I didn't really see just how busy He's been until last night when I took time to reflect so I have quite a bit to be thankful for but I am thankful for the blessings of my job.
To some a C.N.A. or Certified Nursing Assistant is nothing more than a glorified babysitter but to me it's one of the most honorable jobs that there is. My Nanny was a C.N.A. for as long as I can remember.I remember she always worked 3 P.M. to 11 P.M., though I will never know why she stayed on this shift. Every day she was scheduled to work, we would have lunch and then Nanny would get in the bath tub, her white uniforms were washed and so white that it would blind you. She polished her white nursing shoes, made sure her teeth and breath were just right and she would head into work. At times that I was visiting her, she would sometimes take me with her.
When I wake up at 4 A.M. and start to get ready for my day, I make sure I get a shower, I brush my teeth and use mouth wash, fix my hair, put on make-up and my scrubs that don't have a single wrinkle in them, lace up my shoes and head down the highway to work. I am thankful that my Nanny instilled this in my mind many years ago.
Yesterday made day 6 in a row of work. It was hard for me to get out of bed, it was hard for me to wake up, it was hard for me to get dressed and to make it to the gas station for a Monster, which I shouldn't drink and I don't really like but that's how tired I was. I pulled into work, took a deep breath and headed inside hoping that the day would come with very little challenges and go by quickly. I was here to help these people and so I would do it at my own pace, quickly.
It's funny how you think you are helping someone else and really they are helping you so much more. Since I work in the medical field, I cannot tell you why people are in my facility nor can I tell your their names but I am going to tell you about a few of my residents who blessed me on a day that I just knew was going to be terrible. It started with Ms. A who was so happy that I was there it made my heart flutter. See, to some people, working there is just a paycheck or a job but I take it really serious because it's my calling from God. I'm glad that she anticipates the days that I am working.

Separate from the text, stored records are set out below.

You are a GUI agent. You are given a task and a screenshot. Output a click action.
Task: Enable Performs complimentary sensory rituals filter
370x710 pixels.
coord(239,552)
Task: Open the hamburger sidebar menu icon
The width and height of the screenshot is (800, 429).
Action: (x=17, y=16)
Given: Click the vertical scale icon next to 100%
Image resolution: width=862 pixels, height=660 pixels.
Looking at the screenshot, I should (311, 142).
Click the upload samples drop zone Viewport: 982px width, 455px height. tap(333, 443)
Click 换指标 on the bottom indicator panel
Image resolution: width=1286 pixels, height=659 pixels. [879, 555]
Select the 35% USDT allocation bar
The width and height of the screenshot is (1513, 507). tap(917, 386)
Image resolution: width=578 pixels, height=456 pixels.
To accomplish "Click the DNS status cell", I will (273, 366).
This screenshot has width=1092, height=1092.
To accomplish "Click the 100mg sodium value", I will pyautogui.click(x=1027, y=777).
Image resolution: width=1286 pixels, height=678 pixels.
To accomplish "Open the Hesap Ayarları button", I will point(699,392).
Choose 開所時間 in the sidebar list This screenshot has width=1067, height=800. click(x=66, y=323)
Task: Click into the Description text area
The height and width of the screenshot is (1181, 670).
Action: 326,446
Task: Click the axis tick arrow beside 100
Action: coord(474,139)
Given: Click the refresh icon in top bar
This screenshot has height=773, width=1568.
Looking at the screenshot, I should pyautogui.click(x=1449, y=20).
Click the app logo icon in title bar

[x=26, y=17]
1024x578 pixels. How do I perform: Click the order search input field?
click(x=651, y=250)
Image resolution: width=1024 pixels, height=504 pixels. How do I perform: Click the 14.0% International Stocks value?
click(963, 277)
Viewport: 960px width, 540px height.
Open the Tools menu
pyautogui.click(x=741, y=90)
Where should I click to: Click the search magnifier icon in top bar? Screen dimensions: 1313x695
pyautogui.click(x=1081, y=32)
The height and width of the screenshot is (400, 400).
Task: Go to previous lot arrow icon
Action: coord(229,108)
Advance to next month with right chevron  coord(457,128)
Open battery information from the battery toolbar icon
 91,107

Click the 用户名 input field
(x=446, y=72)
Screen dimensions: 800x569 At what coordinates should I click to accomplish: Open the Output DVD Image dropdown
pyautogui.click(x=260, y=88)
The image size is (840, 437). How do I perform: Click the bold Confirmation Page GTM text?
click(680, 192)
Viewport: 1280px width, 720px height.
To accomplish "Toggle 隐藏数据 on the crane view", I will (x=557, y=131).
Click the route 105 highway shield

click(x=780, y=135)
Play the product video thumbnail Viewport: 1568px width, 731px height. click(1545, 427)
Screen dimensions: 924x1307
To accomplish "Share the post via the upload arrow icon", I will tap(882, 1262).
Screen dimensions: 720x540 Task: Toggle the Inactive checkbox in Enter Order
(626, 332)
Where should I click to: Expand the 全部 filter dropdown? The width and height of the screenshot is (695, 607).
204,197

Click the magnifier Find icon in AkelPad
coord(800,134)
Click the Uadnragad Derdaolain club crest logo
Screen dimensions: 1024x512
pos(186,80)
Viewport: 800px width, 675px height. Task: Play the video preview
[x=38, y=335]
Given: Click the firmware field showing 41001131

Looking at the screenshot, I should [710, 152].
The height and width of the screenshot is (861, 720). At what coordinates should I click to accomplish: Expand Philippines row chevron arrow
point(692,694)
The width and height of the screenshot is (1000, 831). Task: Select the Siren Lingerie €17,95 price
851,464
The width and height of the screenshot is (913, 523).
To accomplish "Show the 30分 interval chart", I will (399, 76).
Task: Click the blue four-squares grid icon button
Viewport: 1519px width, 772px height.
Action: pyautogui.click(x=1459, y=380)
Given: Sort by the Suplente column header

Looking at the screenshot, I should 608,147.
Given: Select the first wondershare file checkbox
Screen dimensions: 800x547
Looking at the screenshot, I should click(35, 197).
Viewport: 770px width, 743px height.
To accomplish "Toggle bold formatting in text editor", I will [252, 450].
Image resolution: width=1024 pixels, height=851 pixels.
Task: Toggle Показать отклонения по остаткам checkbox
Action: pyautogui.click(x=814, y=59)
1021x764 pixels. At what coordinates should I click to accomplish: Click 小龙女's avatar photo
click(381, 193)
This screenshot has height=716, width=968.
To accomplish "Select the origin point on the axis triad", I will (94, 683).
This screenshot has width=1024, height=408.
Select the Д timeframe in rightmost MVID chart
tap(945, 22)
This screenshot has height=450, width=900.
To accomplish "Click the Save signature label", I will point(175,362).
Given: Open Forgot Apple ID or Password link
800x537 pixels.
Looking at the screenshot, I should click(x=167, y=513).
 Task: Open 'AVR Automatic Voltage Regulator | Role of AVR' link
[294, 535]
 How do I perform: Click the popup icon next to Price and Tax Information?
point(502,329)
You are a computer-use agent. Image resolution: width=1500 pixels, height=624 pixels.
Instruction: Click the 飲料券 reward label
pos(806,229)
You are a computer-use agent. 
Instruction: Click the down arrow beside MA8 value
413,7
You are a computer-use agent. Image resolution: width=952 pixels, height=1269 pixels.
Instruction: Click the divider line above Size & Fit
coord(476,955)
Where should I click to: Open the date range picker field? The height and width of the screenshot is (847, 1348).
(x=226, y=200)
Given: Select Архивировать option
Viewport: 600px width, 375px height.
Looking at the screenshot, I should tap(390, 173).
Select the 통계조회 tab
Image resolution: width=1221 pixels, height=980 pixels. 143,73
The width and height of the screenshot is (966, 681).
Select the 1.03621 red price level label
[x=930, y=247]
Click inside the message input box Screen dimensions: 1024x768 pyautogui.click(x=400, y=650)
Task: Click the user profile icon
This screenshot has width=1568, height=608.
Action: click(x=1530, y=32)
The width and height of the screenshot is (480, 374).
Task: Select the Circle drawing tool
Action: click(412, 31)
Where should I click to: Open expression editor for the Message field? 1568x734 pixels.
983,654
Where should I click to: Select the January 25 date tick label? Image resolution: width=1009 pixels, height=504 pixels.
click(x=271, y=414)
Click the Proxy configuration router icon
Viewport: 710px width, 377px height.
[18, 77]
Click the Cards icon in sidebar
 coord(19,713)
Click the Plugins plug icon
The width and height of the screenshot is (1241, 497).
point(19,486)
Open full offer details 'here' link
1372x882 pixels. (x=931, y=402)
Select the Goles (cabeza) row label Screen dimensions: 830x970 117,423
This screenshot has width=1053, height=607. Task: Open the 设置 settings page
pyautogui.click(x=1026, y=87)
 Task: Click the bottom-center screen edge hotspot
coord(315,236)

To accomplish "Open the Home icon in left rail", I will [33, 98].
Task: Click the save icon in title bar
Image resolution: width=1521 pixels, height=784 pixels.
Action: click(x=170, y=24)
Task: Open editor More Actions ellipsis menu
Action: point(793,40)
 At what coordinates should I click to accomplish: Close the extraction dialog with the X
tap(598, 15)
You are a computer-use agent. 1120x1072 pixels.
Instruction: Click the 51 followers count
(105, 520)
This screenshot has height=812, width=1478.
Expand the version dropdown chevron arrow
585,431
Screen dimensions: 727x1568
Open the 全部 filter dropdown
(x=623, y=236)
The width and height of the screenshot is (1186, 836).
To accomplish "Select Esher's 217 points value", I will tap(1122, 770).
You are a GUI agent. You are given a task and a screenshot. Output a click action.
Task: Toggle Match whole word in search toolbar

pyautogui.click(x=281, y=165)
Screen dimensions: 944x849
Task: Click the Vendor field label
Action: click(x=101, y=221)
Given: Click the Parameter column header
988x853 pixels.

Next came Ms. B, Ms. B greeted me with a big, toothy grin which in turn made me shoot her back a big toothy grin. Remember, when I woke up, I had already decided that I was going to have a bad day. Ms. C instilled more of her wisdom on raising kids and how to survive the teenage years, something I value since she survived having more children than me and managed to stay sane. Next came Mr. D who was having a terrible day himself. It was really a simple fix and before I left for the day he loaned me a Joyce Meyer CD to listen to in the car. This CD prompted me to apologize to Joseph for emotionally manipulating him or at least trying to.
Lastly came Ms. E. Ms. E's spouse comes to visit her every single day at the exact same time every single day. Most days he stays in her room reading to her, talking to her, taking her outside so her skin can absorb the Vitamin D and he never misses a single day. It made me really think about love and getting older. Joseph is almost 18 years older than I am which means that he is already in the beginning stages of aging. I personally have no issue with this at all but it raises some real questions about what I would do if and it also prompted me to think what if we were Mr. & Ms. E?
I have no doubt in my mind that Joseph would come every single day and take care of me just like Mr. E does for Ms. E. I also have no doubt in my mind that I would do the same for him. It just goes to show that we are not as mighty as we think we are. God will use people we least expect to bless us in big ways.